[Your objective] What is wanted is every record, duplicated word for word.

[Records from a collection]
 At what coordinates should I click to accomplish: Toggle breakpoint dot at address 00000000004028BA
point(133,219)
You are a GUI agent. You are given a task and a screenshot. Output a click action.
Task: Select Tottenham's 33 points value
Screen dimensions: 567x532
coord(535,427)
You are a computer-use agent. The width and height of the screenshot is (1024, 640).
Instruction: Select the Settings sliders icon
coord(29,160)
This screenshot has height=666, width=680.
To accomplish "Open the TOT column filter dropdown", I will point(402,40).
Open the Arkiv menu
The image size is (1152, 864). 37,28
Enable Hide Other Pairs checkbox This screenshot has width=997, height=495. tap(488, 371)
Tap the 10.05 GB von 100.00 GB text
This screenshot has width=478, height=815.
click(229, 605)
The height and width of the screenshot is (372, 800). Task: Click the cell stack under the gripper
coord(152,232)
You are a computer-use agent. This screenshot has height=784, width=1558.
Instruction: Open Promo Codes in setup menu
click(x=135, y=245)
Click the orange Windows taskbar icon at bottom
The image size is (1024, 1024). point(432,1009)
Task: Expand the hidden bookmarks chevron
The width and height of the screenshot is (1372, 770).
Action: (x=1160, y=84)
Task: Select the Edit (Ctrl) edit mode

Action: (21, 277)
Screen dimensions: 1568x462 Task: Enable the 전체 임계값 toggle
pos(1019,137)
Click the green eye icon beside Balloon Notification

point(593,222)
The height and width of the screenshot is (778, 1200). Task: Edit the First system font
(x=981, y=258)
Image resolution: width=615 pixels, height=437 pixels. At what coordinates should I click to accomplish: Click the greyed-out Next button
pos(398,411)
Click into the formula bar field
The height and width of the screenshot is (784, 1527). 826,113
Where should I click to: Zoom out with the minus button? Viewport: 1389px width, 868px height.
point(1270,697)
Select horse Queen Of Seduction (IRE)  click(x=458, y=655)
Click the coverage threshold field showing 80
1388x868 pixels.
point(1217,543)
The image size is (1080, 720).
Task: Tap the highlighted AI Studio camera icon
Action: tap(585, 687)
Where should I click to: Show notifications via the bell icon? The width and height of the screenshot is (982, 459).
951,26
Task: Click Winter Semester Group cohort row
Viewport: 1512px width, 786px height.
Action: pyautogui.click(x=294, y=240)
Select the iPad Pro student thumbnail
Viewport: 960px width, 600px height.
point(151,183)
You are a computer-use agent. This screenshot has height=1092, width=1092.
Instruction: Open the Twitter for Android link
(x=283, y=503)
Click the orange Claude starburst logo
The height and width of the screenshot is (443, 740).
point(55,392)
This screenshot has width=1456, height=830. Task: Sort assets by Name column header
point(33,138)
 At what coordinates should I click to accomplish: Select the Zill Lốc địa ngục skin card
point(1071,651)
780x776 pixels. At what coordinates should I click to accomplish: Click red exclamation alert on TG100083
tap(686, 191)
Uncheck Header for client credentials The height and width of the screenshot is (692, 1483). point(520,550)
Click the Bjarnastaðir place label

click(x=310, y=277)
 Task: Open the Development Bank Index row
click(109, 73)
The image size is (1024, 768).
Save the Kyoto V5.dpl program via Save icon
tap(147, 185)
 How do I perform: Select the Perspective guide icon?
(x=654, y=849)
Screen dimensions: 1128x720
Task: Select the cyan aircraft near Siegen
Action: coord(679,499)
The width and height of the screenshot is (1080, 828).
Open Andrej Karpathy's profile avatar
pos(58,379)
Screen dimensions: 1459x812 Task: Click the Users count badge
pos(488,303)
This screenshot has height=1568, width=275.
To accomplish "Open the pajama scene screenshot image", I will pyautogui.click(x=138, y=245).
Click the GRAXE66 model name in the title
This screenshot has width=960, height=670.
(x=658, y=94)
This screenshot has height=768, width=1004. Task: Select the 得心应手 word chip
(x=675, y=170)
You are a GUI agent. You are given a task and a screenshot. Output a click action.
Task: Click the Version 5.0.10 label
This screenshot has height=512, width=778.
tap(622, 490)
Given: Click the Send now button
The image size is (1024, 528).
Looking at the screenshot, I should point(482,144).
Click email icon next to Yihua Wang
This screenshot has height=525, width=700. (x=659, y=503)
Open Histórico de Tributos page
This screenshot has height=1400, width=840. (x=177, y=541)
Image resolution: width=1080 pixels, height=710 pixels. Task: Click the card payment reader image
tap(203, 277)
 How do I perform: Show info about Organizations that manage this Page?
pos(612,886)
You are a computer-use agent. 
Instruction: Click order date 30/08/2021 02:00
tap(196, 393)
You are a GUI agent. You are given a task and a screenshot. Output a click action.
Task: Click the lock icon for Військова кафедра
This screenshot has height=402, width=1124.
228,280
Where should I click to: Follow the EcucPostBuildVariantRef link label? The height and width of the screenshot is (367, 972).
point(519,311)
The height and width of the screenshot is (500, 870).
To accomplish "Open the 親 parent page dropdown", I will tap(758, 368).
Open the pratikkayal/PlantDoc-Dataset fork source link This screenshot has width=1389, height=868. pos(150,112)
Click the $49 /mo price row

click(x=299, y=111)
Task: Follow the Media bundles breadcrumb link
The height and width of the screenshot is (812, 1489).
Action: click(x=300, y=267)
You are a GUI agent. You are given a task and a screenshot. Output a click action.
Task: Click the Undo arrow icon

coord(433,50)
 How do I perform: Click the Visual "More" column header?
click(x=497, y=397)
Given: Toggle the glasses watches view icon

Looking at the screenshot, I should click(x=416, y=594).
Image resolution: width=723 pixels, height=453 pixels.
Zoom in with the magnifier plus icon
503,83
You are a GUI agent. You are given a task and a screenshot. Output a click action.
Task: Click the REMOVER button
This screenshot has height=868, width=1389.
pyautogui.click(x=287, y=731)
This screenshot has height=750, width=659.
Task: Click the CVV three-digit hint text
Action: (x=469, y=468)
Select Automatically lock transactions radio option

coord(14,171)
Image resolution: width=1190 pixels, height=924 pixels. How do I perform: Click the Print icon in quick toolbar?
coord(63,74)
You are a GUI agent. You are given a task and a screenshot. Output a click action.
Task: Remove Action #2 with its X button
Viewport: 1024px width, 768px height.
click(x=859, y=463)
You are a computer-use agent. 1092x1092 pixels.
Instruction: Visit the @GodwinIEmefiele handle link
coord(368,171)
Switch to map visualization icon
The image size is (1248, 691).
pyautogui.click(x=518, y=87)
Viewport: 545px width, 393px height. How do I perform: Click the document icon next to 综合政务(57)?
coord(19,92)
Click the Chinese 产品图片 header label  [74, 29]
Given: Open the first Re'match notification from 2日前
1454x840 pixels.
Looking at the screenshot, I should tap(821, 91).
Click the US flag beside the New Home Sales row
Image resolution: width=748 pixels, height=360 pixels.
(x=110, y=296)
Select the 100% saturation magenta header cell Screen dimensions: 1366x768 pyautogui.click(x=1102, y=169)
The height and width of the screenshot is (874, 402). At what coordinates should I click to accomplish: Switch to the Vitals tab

[Result]
 At what coordinates should I click to accomplish: Toggle breakpoint dot at address 00000000004028BA
point(133,219)
You are a GUI agent. You are given a task and a screenshot. Output a click action.
Task: Select Tottenham's 33 points value
Screen dimensions: 567x532
coord(535,427)
You are a computer-use agent. The width and height of the screenshot is (1024, 640).
Instruction: Select the Settings sliders icon
coord(29,160)
This screenshot has height=666, width=680.
To accomplish "Open the TOT column filter dropdown", I will point(402,40).
Open the Arkiv menu
The image size is (1152, 864). 37,28
Enable Hide Other Pairs checkbox This screenshot has width=997, height=495. tap(488, 371)
Tap the 10.05 GB von 100.00 GB text
This screenshot has width=478, height=815.
click(229, 605)
The height and width of the screenshot is (372, 800). Task: Click the cell stack under the gripper
coord(152,232)
You are a computer-use agent. This screenshot has height=784, width=1558.
Instruction: Open Promo Codes in setup menu
click(x=135, y=245)
Click the orange Windows taskbar icon at bottom
The image size is (1024, 1024). point(432,1009)
Task: Expand the hidden bookmarks chevron
The width and height of the screenshot is (1372, 770).
Action: (x=1160, y=84)
Task: Select the Edit (Ctrl) edit mode

Action: (21, 277)
Screen dimensions: 1568x462 Task: Enable the 전체 임계값 toggle
pos(1019,137)
Click the green eye icon beside Balloon Notification

point(593,222)
The height and width of the screenshot is (778, 1200). Task: Edit the First system font
(x=981, y=258)
Image resolution: width=615 pixels, height=437 pixels. At what coordinates should I click to accomplish: Click the greyed-out Next button
pos(398,411)
Click into the formula bar field
The height and width of the screenshot is (784, 1527). 826,113
Where should I click to: Zoom out with the minus button? Viewport: 1389px width, 868px height.
point(1270,697)
Select horse Queen Of Seduction (IRE)  click(x=458, y=655)
Click the coverage threshold field showing 80
1388x868 pixels.
point(1217,543)
The image size is (1080, 720).
Task: Tap the highlighted AI Studio camera icon
Action: tap(585, 687)
Where should I click to: Show notifications via the bell icon? The width and height of the screenshot is (982, 459).
951,26
Task: Click Winter Semester Group cohort row
Viewport: 1512px width, 786px height.
Action: pyautogui.click(x=294, y=240)
Select the iPad Pro student thumbnail
Viewport: 960px width, 600px height.
point(151,183)
You are a computer-use agent. This screenshot has height=1092, width=1092.
Instruction: Open the Twitter for Android link
(x=283, y=503)
Click the orange Claude starburst logo
The height and width of the screenshot is (443, 740).
point(55,392)
This screenshot has width=1456, height=830. Task: Sort assets by Name column header
point(33,138)
 At what coordinates should I click to accomplish: Select the Zill Lốc địa ngục skin card
point(1071,651)
780x776 pixels. At what coordinates should I click to accomplish: Click red exclamation alert on TG100083
tap(686, 191)
Uncheck Header for client credentials The height and width of the screenshot is (692, 1483). point(520,550)
Click the Bjarnastaðir place label

click(x=310, y=277)
 Task: Open the Development Bank Index row
click(109, 73)
The image size is (1024, 768).
Save the Kyoto V5.dpl program via Save icon
tap(147, 185)
 How do I perform: Select the Perspective guide icon?
(x=654, y=849)
Screen dimensions: 1128x720
Task: Select the cyan aircraft near Siegen
Action: coord(679,499)
The width and height of the screenshot is (1080, 828).
Open Andrej Karpathy's profile avatar
pos(58,379)
Screen dimensions: 1459x812 Task: Click the Users count badge
pos(488,303)
This screenshot has height=1568, width=275.
To accomplish "Open the pajama scene screenshot image", I will pyautogui.click(x=138, y=245).
Click the GRAXE66 model name in the title
This screenshot has width=960, height=670.
(x=658, y=94)
This screenshot has height=768, width=1004. Task: Select the 得心应手 word chip
(x=675, y=170)
You are a GUI agent. You are given a task and a screenshot. Output a click action.
Task: Click the Version 5.0.10 label
This screenshot has height=512, width=778.
tap(622, 490)
Given: Click the Send now button
The image size is (1024, 528).
Looking at the screenshot, I should point(482,144).
Click email icon next to Yihua Wang
This screenshot has height=525, width=700. (x=659, y=503)
Open Histórico de Tributos page
This screenshot has height=1400, width=840. (x=177, y=541)
Image resolution: width=1080 pixels, height=710 pixels. Task: Click the card payment reader image
tap(203, 277)
 How do I perform: Show info about Organizations that manage this Page?
pos(612,886)
You are a computer-use agent. 
Instruction: Click order date 30/08/2021 02:00
tap(196, 393)
You are a GUI agent. You are given a task and a screenshot. Output a click action.
Task: Click the lock icon for Військова кафедра
This screenshot has height=402, width=1124.
228,280
Where should I click to: Follow the EcucPostBuildVariantRef link label? The height and width of the screenshot is (367, 972).
point(519,311)
The height and width of the screenshot is (500, 870).
To accomplish "Open the 親 parent page dropdown", I will tap(758, 368).
Open the pratikkayal/PlantDoc-Dataset fork source link This screenshot has width=1389, height=868. pos(150,112)
Click the $49 /mo price row

click(x=299, y=111)
Task: Follow the Media bundles breadcrumb link
The height and width of the screenshot is (812, 1489).
Action: click(x=300, y=267)
You are a GUI agent. You are given a task and a screenshot. Output a click action.
Task: Click the Undo arrow icon

coord(433,50)
 How do I perform: Click the Visual "More" column header?
click(x=497, y=397)
Given: Toggle the glasses watches view icon

Looking at the screenshot, I should click(x=416, y=594).
Image resolution: width=723 pixels, height=453 pixels.
Zoom in with the magnifier plus icon
503,83
You are a GUI agent. You are given a task and a screenshot. Output a click action.
Task: Click the REMOVER button
This screenshot has height=868, width=1389.
pyautogui.click(x=287, y=731)
This screenshot has height=750, width=659.
Task: Click the CVV three-digit hint text
Action: (x=469, y=468)
Select Automatically lock transactions radio option

coord(14,171)
Image resolution: width=1190 pixels, height=924 pixels. How do I perform: Click the Print icon in quick toolbar?
coord(63,74)
You are a GUI agent. You are given a task and a screenshot. Output a click action.
Task: Remove Action #2 with its X button
Viewport: 1024px width, 768px height.
click(x=859, y=463)
You are a computer-use agent. 1092x1092 pixels.
Instruction: Visit the @GodwinIEmefiele handle link
coord(368,171)
Switch to map visualization icon
The image size is (1248, 691).
pyautogui.click(x=518, y=87)
Viewport: 545px width, 393px height. How do I perform: Click the document icon next to 综合政务(57)?
coord(19,92)
Click the Chinese 产品图片 header label  [74, 29]
Given: Open the first Re'match notification from 2日前
1454x840 pixels.
Looking at the screenshot, I should tap(821, 91).
Click the US flag beside the New Home Sales row
Image resolution: width=748 pixels, height=360 pixels.
(x=110, y=296)
Select the 100% saturation magenta header cell Screen dimensions: 1366x768 pyautogui.click(x=1102, y=169)
The height and width of the screenshot is (874, 402). At what coordinates should I click to accomplish: Switch to the Vitals tab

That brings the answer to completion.